札幌開幕週から、“真打ち”の登場だ。ダートの交流GII関東オークスで白毛馬として史上初の重賞制覇を射止めたユキチャンが、今度は芝のタイトルを狙って、クイーンSに挑む。
7月9日のジャパンダートダービーをじんましんで競走除外になる誤算はあったが、すぐに症状は治まり、北海道に照準を定めてきた。第1希望だった14日の交流GIIブリーダーズGC(旭川、ダ2300メートル)は賞金的に出走が叶わなかったため、第2希望だったクイーンSに目標を切り換えて調整。9日にはデュークレジェンド(せ3未勝利)と札幌ダートで併せて4ハロン56秒0−39秒6−12秒3(馬なり)で1馬身先着と、万全の状態に仕上がってきている。
「単走だと少しズブい面もあるが併せると動くね。翌日(10日)もコースで軽く乗ったが、ここまで予定通り。札幌は涼しいし、美浦にいる時よりも落ち着いている」と佐藤調教助手。大竹調教厩務員も「カイバ食いは牡馬と変わらないし、ホント元気が良すぎるよ」と異口同音に気配の良さをアピールする。カイバをバリバリと頬ばる姿は牡馬顔負け。
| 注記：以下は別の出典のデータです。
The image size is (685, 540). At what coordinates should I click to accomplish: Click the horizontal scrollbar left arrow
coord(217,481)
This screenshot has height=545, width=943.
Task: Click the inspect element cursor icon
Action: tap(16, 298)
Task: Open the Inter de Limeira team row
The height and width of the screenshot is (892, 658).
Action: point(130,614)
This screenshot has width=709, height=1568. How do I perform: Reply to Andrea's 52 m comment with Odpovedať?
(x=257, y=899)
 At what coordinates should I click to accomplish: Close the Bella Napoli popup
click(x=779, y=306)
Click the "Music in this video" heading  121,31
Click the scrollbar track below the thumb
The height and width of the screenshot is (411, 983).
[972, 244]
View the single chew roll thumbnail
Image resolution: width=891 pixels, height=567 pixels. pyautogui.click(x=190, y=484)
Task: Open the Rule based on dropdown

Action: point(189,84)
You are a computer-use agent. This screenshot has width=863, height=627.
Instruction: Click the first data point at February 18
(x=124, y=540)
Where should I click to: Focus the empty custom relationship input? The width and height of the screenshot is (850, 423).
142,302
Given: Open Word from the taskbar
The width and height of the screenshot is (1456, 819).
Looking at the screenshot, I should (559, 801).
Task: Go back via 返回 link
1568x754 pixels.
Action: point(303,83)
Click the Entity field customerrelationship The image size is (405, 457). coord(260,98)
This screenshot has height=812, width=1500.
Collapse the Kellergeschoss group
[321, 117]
500キロ前後の真っ白で雄大な馬体が一段と輝いている。
芝はサンスポ賞フローラS(7着)以来となるが、3月のミモザ賞(中山)を勝っており、芝自体は問題ない。フローラSは切れ味勝負で後れを取ってしまったが、父クロフネに似たバテずにいい脚を長く使うユキチャンにとって、パワー優先で時計がかかる札幌の洋芝は合っているはずだ。
「瞬発力勝負になると辛いけど、開幕週だし、しぶとく粘る形ならね」と佐藤助手も札幌でのさらなる飛躍を期待。同じ3歳の桜花賞馬レジネッタ、桜花賞&オークス2着馬エフティマイアの参戦もあり、ここで好走が叶えば、GI秋華賞(10月19日、京都、芝2000メートル)も見えてくる。ますます注目度が増すユキチャン。白毛のプリンセスが、北都を席巻する。